Author: Rachel Connolly
9 Jun 2017
On June 8, L’Oreal began exclusive talks to sell UK cosmetics chain the Body Shop to Brazilian make-up company Natura Cosmeticos for €1bn (£876m).
L’Oreal stands to make almost £200m (€228.4m) profit on the chain it bought from founder Anita Roddick in 2006 for £652m (€744.6m). Roddick and her husband started the Body Shop with a single store in 1976, in the small coastal city of Brighton, and over 30 years grew the brand into a global chain with 2,085 stores worldwide.
L’Oreal stands to make almost £200m profit on the chain it bought from founder Anita Roddick in 2006 for £652m
L’Oreal continued to expand the reach of the Body Shop, and the number of stores now stands at over 3,000. However, profits have slumped in recent years. When the Body Shop was founded, its environmentally conscientious ethos, focus on natural products, and rejection of animal testing were groundbreaking and stood out in a crowded market of high street beauty brands. But other cosmetic companies have caught up in the time since, and the Body Shop no longer corners the market for natural beauty products, facing increasing competition from new rivals such as Lush.

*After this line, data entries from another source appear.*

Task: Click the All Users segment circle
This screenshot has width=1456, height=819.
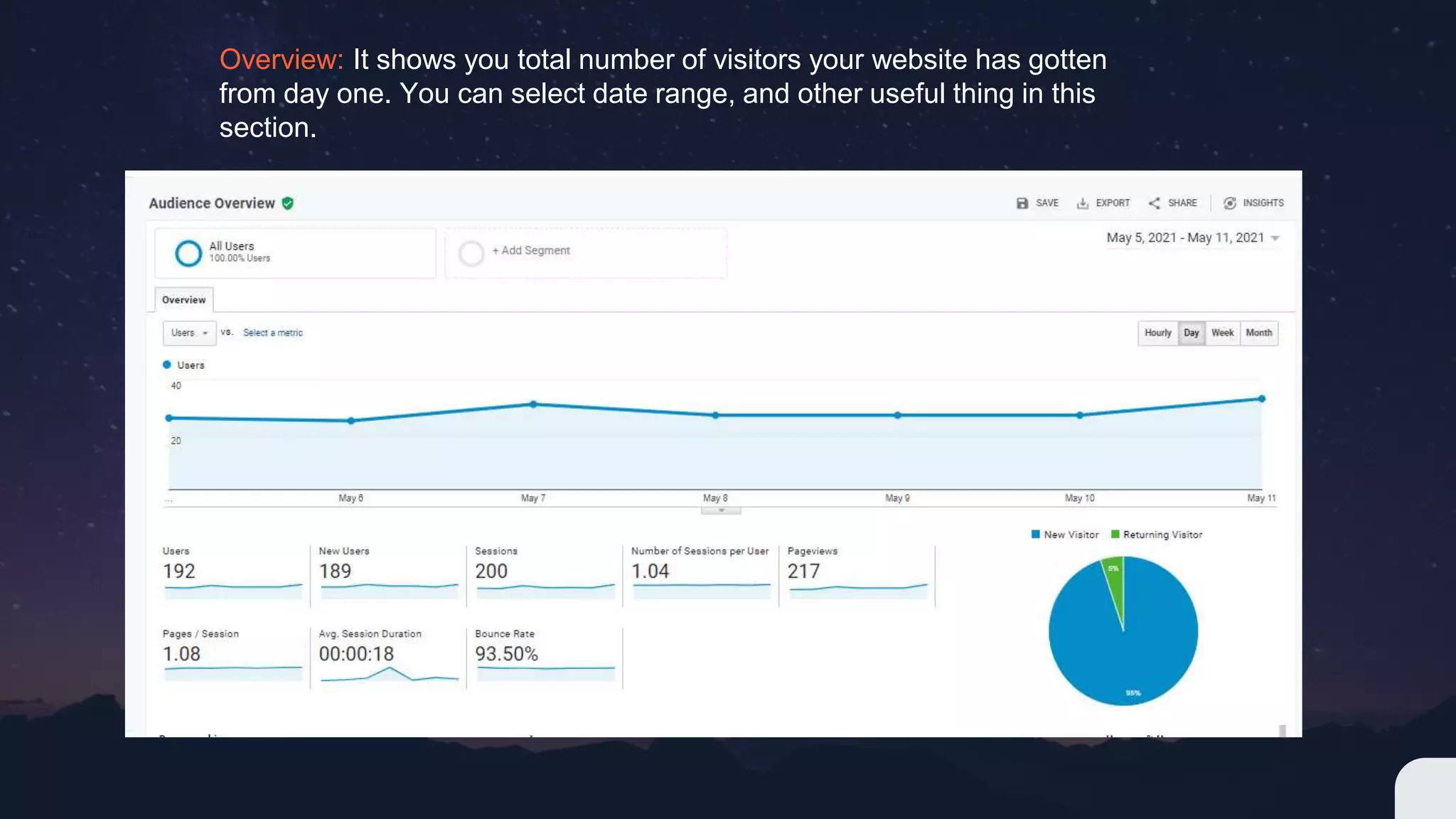Action: 188,253
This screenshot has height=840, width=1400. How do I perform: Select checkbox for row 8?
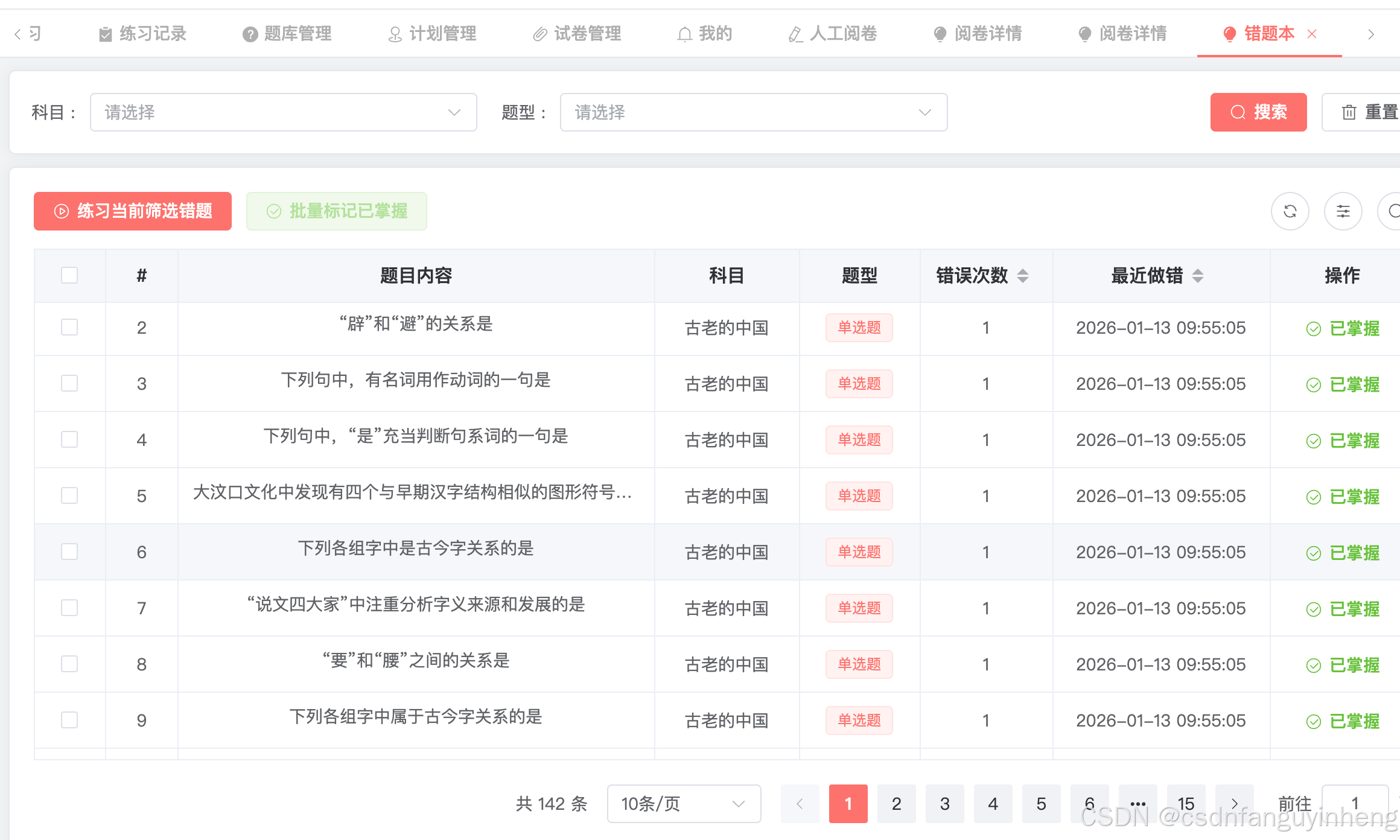point(69,664)
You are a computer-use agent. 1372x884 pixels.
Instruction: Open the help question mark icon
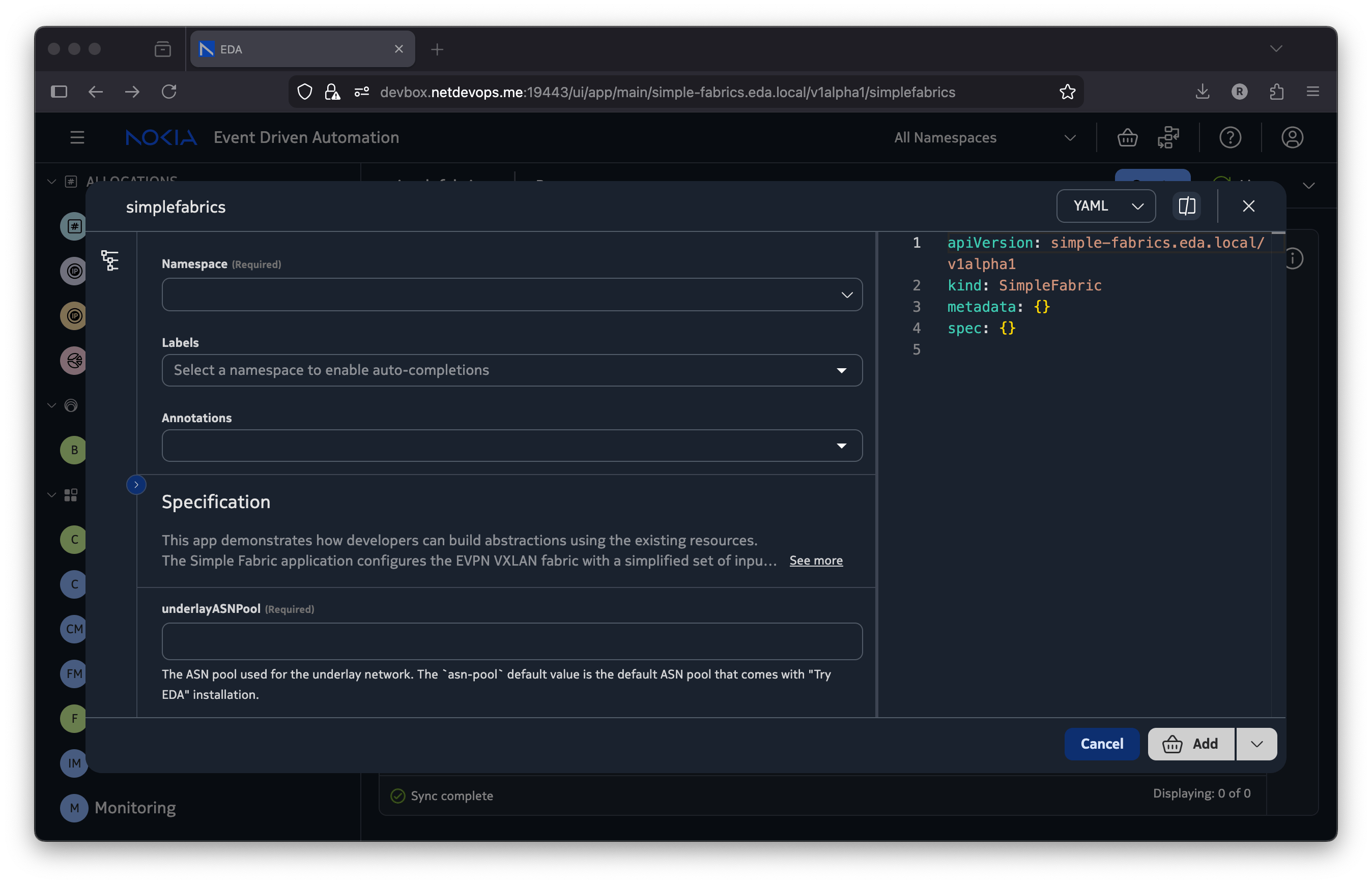(x=1230, y=138)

In light of the changing market, L’Oreal announced it was reviewing its business strategy for the Body Shop earlier this year. Investors greeted news of the sale enthusiastically, with L’Oreal shares up 1.4 percent.
Natura, which made the offer to buy the Body Shop and proposed the €1bn selling price, is a good fit, since the Brazilian company owns other brands with a natural ethos (such as Aesop).
“Natura will support the Body Shop development in the long term and enable [it] to best serve its customers while respecting its strong commitment towards its employees, franchises and stakeholders”, said L’Oreal CEO Jean-Paul Argon in a statement, highlighting his optimism about the sale.